** Objective **
Repeat the lines word for word, starting with the line that contains "This screenshot has height=520, width=1568." and continuing through the last line. Leave out the pictures.

Data for locating words and elements
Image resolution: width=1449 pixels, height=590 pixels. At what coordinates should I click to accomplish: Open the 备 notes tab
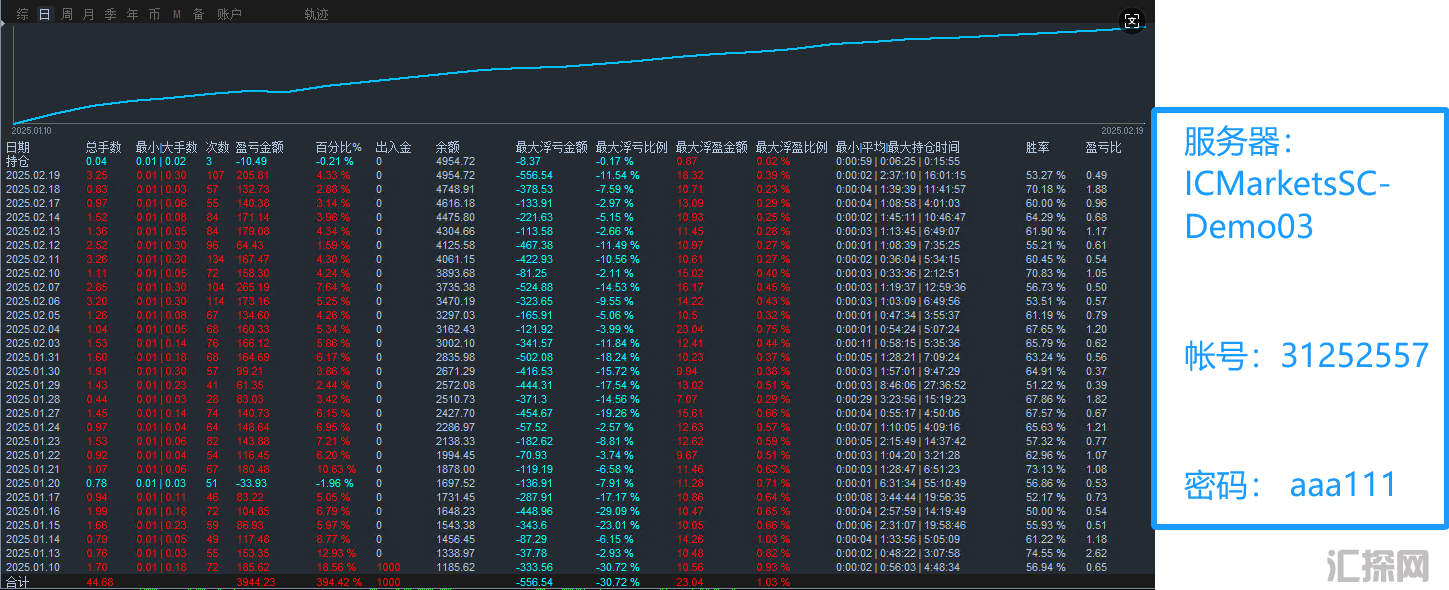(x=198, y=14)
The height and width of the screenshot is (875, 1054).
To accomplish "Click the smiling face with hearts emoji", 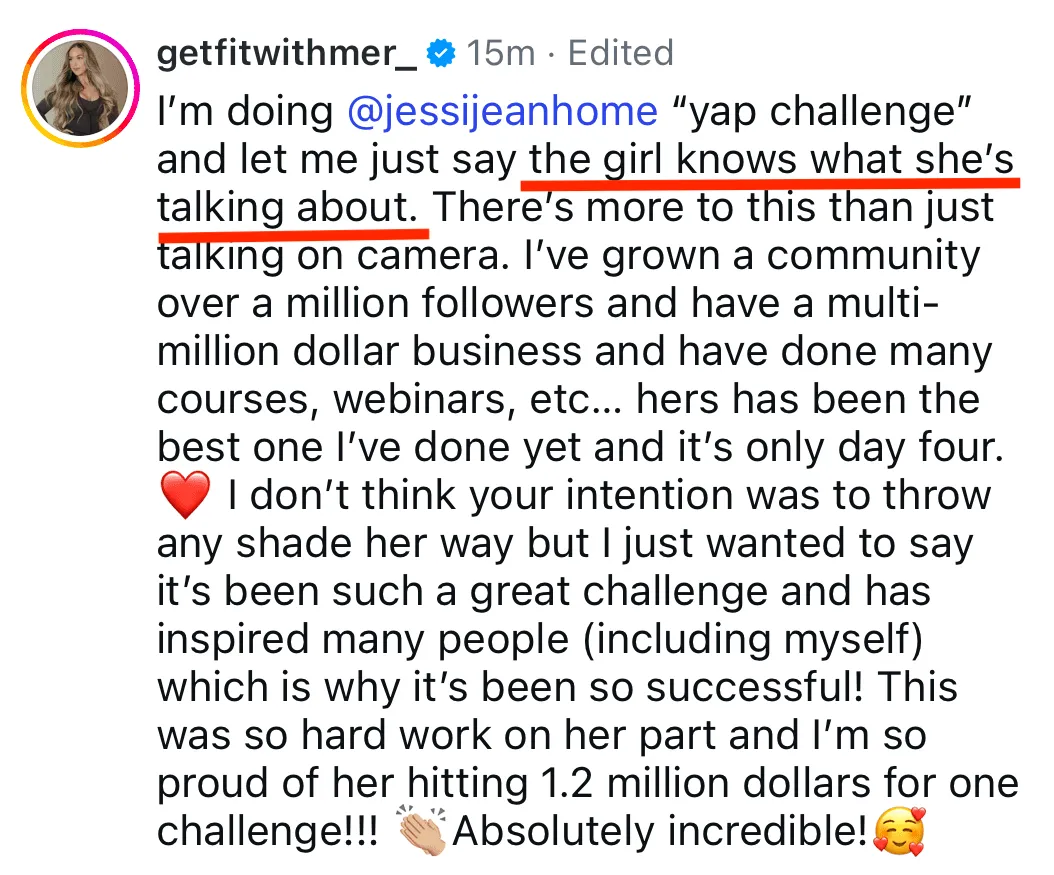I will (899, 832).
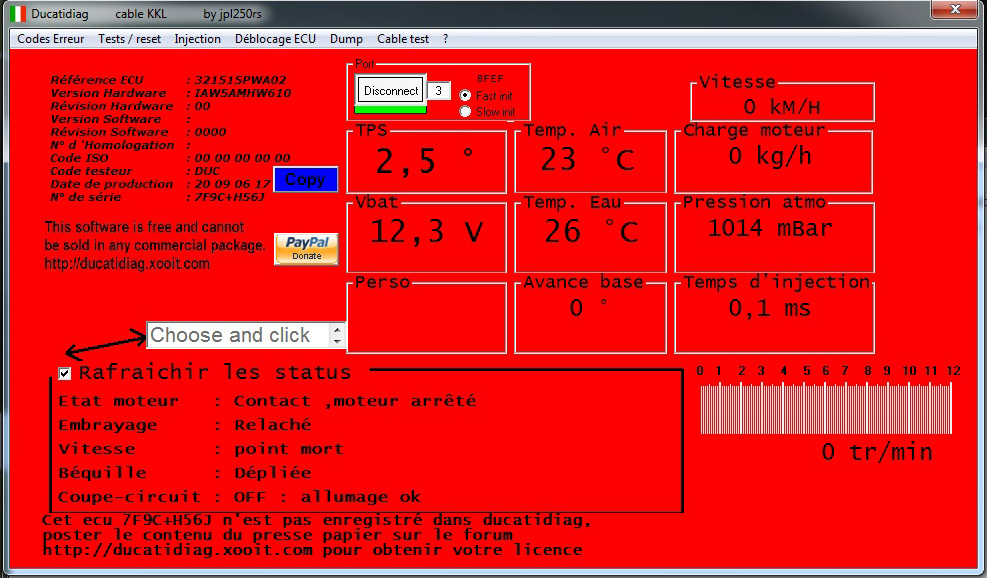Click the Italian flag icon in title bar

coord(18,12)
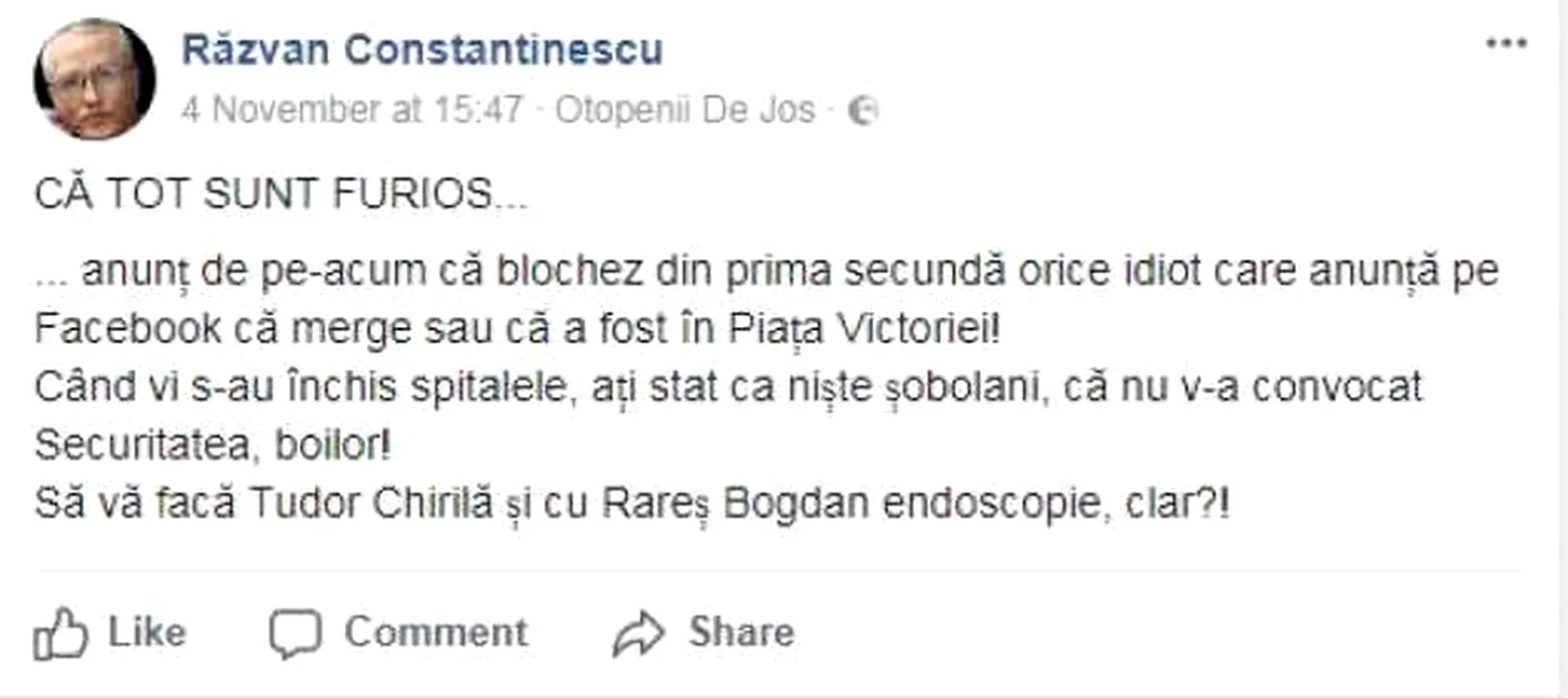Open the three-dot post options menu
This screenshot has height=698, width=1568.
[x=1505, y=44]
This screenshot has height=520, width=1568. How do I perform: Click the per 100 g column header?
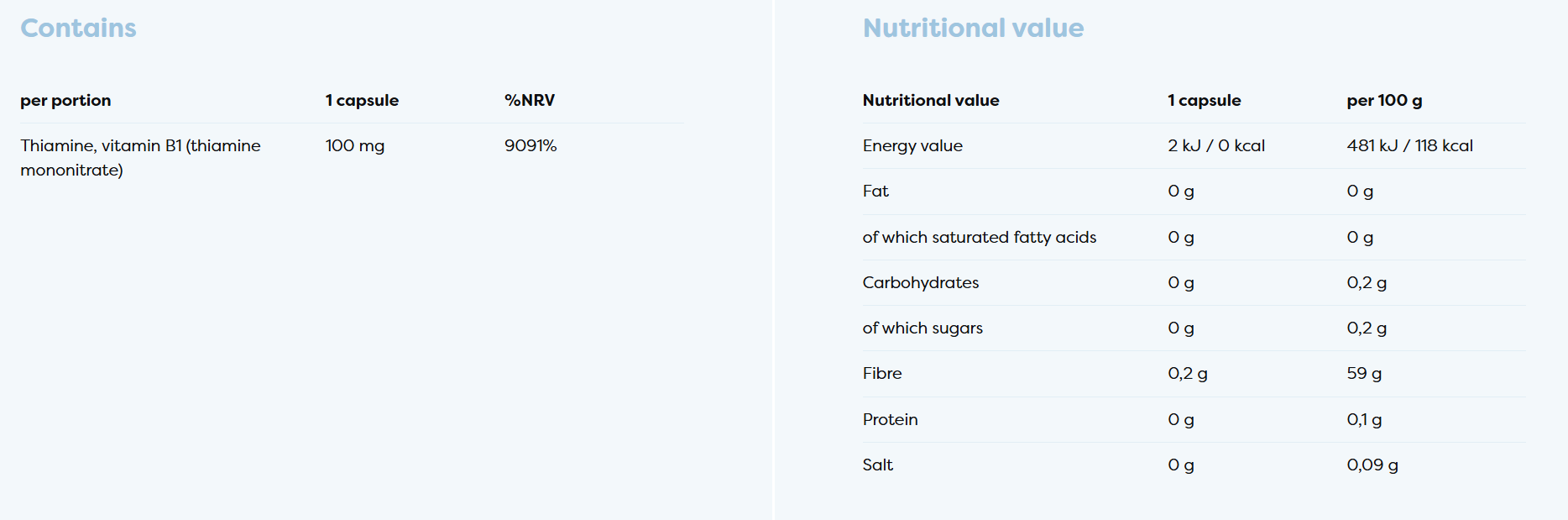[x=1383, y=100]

** Problem solution **
This screenshot has height=520, width=1568. How do I perform: Click the per 100 g column header?
[x=1383, y=100]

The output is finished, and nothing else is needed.